Le Code civil turc, dans son état actuel, laisse aux juges une grande liberté pour décider, au moment d’un divorce, qui peut toucher une pension alimentaire – cela peut être l’homme, mais c’est quasiment toujours la femme – dans quelles conditions et surtout pendant quelle durée ! Cela veut dire, par exemple, qu’un juge peut accorder à une femme le droit de percevoir une pension de son ex-époux pendant le reste de sa vie parce qu’il estime qu’elle en aura besoin pour vivre. Ce que le gouvernement veut faire, c’est encadrer la liberté des juges en instaurant une durée minimale et une durée maximale de versement des pensions alimentaires.
Une loi en préparation obligerait les juges à indexer la durée de la pension sur la durée du mariage. Deux ans de pension – ce serait la durée minimale – si le mariage a duré moins de deux ans. Puis trois ans de pension si le mariage a duré trois ans ; dix ans s’il a duré dix ans, et ainsi de suite… Dans des cas exceptionnels, si la femme est dans l’incapacité de travailler, le juge conserverait l’option d’une pension à durée indéterminée.
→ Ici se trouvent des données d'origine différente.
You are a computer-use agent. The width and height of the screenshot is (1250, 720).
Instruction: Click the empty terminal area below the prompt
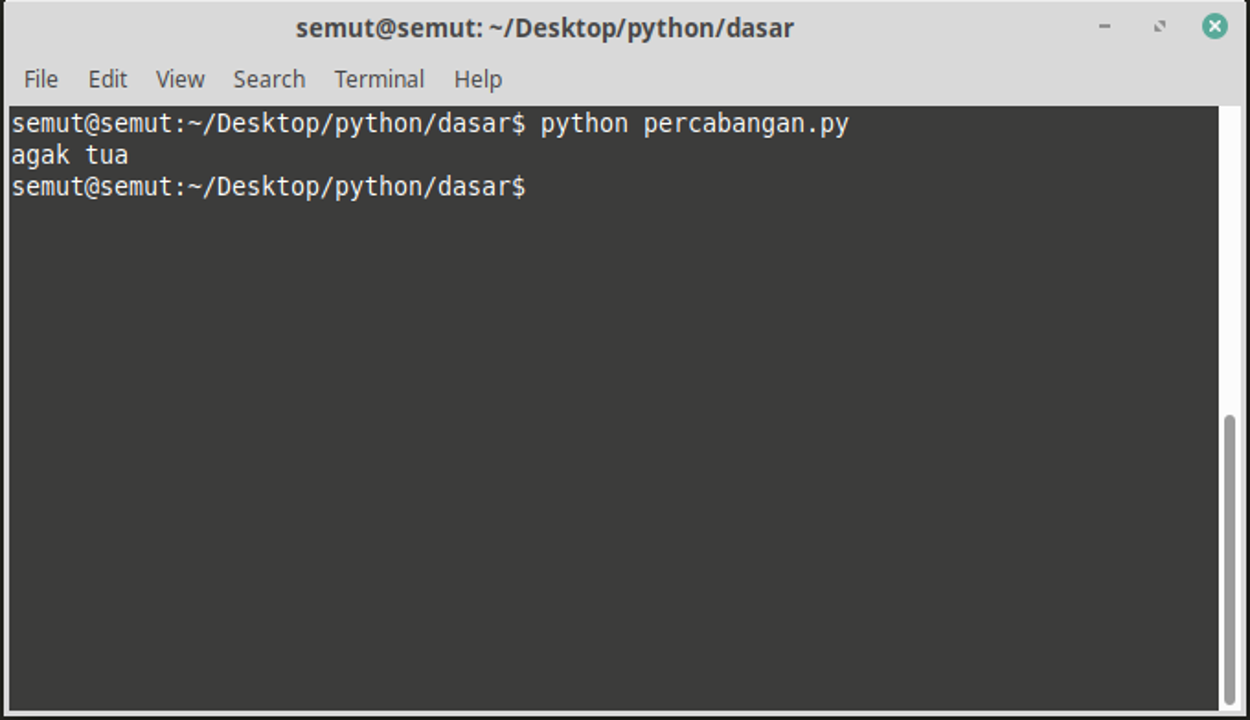(x=600, y=450)
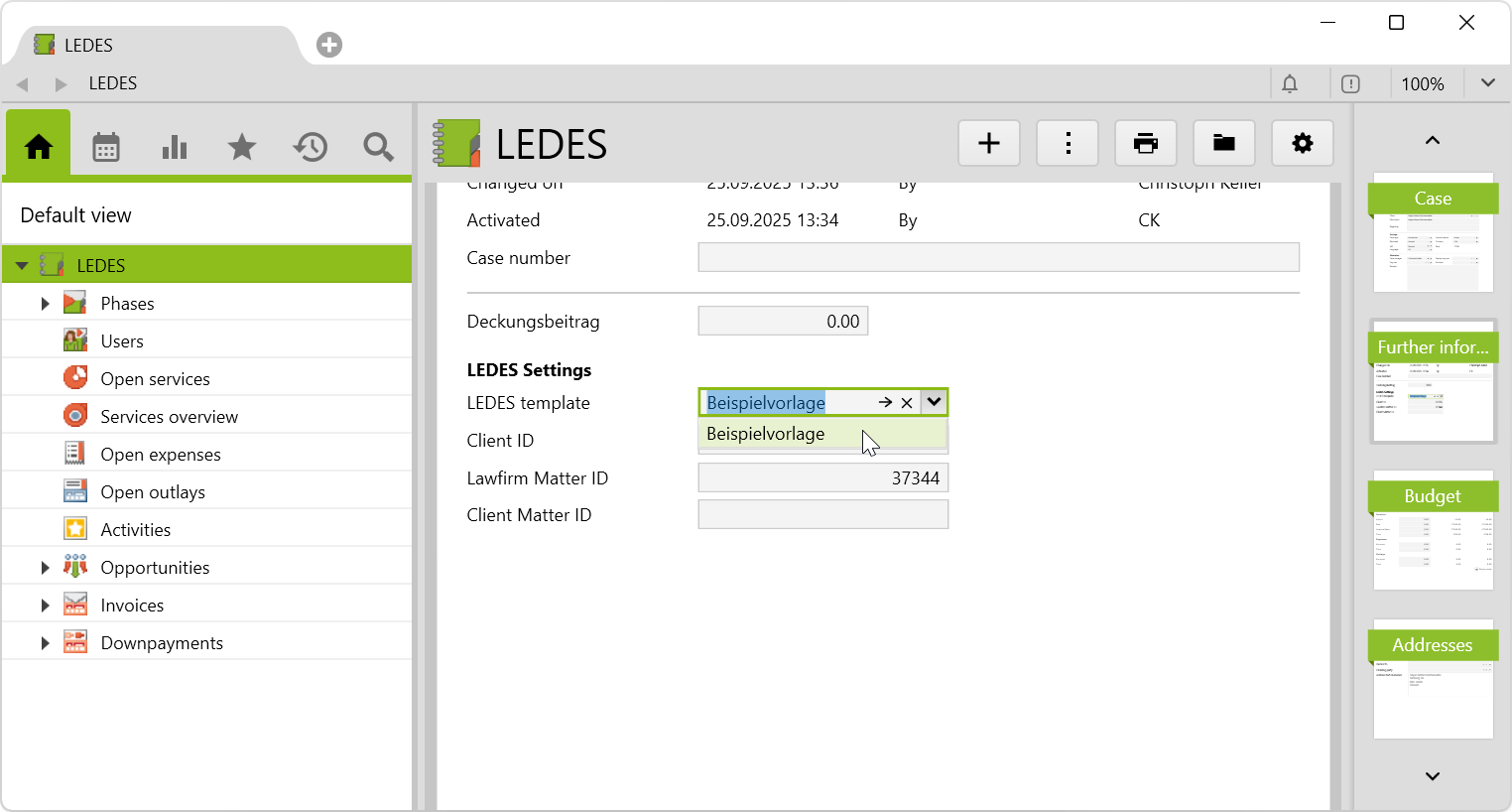Clear the LEDES template with the X
This screenshot has width=1512, height=812.
(x=907, y=403)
Vers un système « plus juste » selon le président turc
Le ministère de la Justice explique avoir reçu de nombreuses plaintes d’hommes divorcés, notamment par l’intermédiaire des réseaux sociaux et d’une plateforme dite « des victimes des pensions alimentaires à vie ». Des hommes qui expliquent que l’argent qu’ils versent à leur ex-épouse les empêche de fonder une nouvelle famille ou de se lancer dans un projet professionnel, ou qui estiment injuste d’avoir à s’acquitter d’une pension alimentaire ad vitam aeternam alors qu’ils n’ont été mariés, par exemple, que trois ou quatre ans. Les médias ont relayé leurs appels et le président Recep Tayyip Erdogan leur a envoyé un signal en début d’année en promettant de rendre « plus juste » le système des pensions alimentaires.
Une initiative au centre de nombreuses critiques
La riposte est surtout portée par une autre plateforme créée pour l’occasion, la « Plateforme des femmes pour le droit à une pension alimentaire ». Sa première action a été de publier une pétition signée, à l’origine, par 100 femmes journalistes, artistes, universitaires, chefs d’entreprises rejointes depuis par plus de 10 000 signataires.
Dans ce texte, elles soulignent d’abord que seules 29% des femmes turques travaillent. Elles accusent l’État et la société d’enfermer les femmes mariées dans le rôle d’épouse et de mère, par exemple, en ne faisant quasiment rien pour développer les systèmes de garde et donc encourager le travail des mères. Puis, lorsque ces femmes divorcent, de s’attendre à ce qu’elles « trouvent miraculeusement un travail » et ne dépendent pas d’une pension alimentaire.
Les signataires rappellent aussi une étude de 2014 selon laquelle 75% des femmes divorcées disent avoir été victimes de violences physiques ou sexuelles de la part de leur ex-mari. Elles expliquent que de toute façon, les juges n’accordent pas de pensions à vie aux femmes qui n’en ont pas besoin. Elles appellent donc les pouvoirs publics à ne pas se tromper de victimes et à ne pas toucher aux droits garantis par le Code civil en matière de pension alimentaire.